* **YOUR GOAL**
Set down every entry once more, exactly as it appears.

* **RECORDS PROVIDED**
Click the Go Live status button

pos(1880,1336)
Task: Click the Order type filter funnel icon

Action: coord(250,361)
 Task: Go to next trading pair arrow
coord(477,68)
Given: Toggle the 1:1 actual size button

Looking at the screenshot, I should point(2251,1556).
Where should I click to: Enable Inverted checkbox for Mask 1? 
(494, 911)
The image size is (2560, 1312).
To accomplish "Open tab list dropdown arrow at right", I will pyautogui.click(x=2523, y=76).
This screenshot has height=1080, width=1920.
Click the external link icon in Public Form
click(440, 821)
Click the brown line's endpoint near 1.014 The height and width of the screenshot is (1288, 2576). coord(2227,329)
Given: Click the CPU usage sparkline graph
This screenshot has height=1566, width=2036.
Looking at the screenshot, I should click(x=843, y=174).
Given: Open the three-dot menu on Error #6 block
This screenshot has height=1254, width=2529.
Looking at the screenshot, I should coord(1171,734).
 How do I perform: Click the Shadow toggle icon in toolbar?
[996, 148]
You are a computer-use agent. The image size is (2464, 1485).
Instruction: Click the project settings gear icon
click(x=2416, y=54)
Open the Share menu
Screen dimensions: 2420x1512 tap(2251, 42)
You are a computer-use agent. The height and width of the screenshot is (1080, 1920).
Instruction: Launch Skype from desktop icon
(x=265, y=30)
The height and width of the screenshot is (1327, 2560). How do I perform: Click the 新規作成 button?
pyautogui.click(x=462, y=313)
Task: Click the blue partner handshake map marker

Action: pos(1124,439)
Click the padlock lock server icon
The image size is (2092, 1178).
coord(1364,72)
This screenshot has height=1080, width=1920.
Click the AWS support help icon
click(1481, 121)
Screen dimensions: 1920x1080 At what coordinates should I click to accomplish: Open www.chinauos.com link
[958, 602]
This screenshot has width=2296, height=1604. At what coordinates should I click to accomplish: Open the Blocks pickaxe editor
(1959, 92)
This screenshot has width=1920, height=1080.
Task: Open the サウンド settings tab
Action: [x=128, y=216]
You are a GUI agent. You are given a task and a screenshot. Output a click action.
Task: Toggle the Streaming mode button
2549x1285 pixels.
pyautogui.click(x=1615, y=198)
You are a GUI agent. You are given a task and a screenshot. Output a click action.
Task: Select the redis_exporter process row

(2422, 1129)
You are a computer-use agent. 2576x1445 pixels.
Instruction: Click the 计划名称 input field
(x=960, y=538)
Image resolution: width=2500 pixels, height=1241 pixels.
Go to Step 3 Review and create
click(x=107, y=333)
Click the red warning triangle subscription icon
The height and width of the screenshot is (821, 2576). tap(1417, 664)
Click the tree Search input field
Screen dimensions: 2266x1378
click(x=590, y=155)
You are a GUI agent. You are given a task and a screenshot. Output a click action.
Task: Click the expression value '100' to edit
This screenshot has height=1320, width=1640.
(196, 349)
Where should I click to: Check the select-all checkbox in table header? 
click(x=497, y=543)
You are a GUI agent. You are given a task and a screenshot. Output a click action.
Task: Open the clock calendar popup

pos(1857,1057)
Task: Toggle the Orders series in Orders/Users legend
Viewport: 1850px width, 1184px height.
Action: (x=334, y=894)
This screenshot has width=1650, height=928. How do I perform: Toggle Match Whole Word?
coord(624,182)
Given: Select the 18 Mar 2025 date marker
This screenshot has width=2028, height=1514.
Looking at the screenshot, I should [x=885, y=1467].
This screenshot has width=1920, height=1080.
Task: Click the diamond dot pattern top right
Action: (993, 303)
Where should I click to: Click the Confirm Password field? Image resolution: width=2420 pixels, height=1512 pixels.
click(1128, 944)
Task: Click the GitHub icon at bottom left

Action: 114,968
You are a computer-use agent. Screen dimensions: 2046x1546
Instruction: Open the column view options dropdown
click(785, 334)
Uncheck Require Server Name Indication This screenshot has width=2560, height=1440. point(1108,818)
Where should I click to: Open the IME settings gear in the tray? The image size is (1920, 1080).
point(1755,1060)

* **ANSWER BOX**
Click the Go Live status button

pos(1880,1336)
Task: Click the Order type filter funnel icon

Action: coord(250,361)
 Task: Go to next trading pair arrow
coord(477,68)
Given: Toggle the 1:1 actual size button

Looking at the screenshot, I should point(2251,1556).
Where should I click to: Enable Inverted checkbox for Mask 1? 
(494, 911)
The image size is (2560, 1312).
To accomplish "Open tab list dropdown arrow at right", I will pyautogui.click(x=2523, y=76).
This screenshot has height=1080, width=1920.
Click the external link icon in Public Form
click(440, 821)
Click the brown line's endpoint near 1.014 The height and width of the screenshot is (1288, 2576). coord(2227,329)
Given: Click the CPU usage sparkline graph
This screenshot has height=1566, width=2036.
Looking at the screenshot, I should click(x=843, y=174).
Given: Open the three-dot menu on Error #6 block
This screenshot has height=1254, width=2529.
Looking at the screenshot, I should coord(1171,734).
 How do I perform: Click the Shadow toggle icon in toolbar?
[996, 148]
You are a computer-use agent. The image size is (2464, 1485).
Instruction: Click the project settings gear icon
click(x=2416, y=54)
Open the Share menu
Screen dimensions: 2420x1512 tap(2251, 42)
You are a computer-use agent. The height and width of the screenshot is (1080, 1920).
Instruction: Launch Skype from desktop icon
(x=265, y=30)
The height and width of the screenshot is (1327, 2560). How do I perform: Click the 新規作成 button?
pyautogui.click(x=462, y=313)
Task: Click the blue partner handshake map marker

Action: pos(1124,439)
Click the padlock lock server icon
The image size is (2092, 1178).
coord(1364,72)
This screenshot has height=1080, width=1920.
Click the AWS support help icon
click(1481, 121)
Screen dimensions: 1920x1080 At what coordinates should I click to accomplish: Open www.chinauos.com link
[958, 602]
This screenshot has width=2296, height=1604. At what coordinates should I click to accomplish: Open the Blocks pickaxe editor
(1959, 92)
This screenshot has width=1920, height=1080.
Task: Open the サウンド settings tab
Action: [x=128, y=216]
You are a GUI agent. You are given a task and a screenshot. Output a click action.
Task: Toggle the Streaming mode button
2549x1285 pixels.
pyautogui.click(x=1615, y=198)
You are a GUI agent. You are given a task and a screenshot. Output a click action.
Task: Select the redis_exporter process row

(2422, 1129)
You are a computer-use agent. 2576x1445 pixels.
Instruction: Click the 计划名称 input field
(x=960, y=538)
Image resolution: width=2500 pixels, height=1241 pixels.
Go to Step 3 Review and create
click(x=107, y=333)
Click the red warning triangle subscription icon
The height and width of the screenshot is (821, 2576). tap(1417, 664)
Click the tree Search input field
Screen dimensions: 2266x1378
click(x=590, y=155)
You are a GUI agent. You are given a task and a screenshot. Output a click action.
Task: Click the expression value '100' to edit
This screenshot has height=1320, width=1640.
(196, 349)
Where should I click to: Check the select-all checkbox in table header? 
click(x=497, y=543)
You are a GUI agent. You are given a task and a screenshot. Output a click action.
Task: Open the clock calendar popup

pos(1857,1057)
Task: Toggle the Orders series in Orders/Users legend
Viewport: 1850px width, 1184px height.
Action: (x=334, y=894)
This screenshot has width=1650, height=928. How do I perform: Toggle Match Whole Word?
coord(624,182)
Given: Select the 18 Mar 2025 date marker
This screenshot has width=2028, height=1514.
Looking at the screenshot, I should [x=885, y=1467].
This screenshot has width=1920, height=1080.
Task: Click the diamond dot pattern top right
Action: (993, 303)
Where should I click to: Click the Confirm Password field? Image resolution: width=2420 pixels, height=1512 pixels.
click(1128, 944)
Task: Click the GitHub icon at bottom left

Action: 114,968
You are a computer-use agent. Screen dimensions: 2046x1546
Instruction: Open the column view options dropdown
click(785, 334)
Uncheck Require Server Name Indication This screenshot has width=2560, height=1440. point(1108,818)
Where should I click to: Open the IME settings gear in the tray? The image size is (1920, 1080).
point(1755,1060)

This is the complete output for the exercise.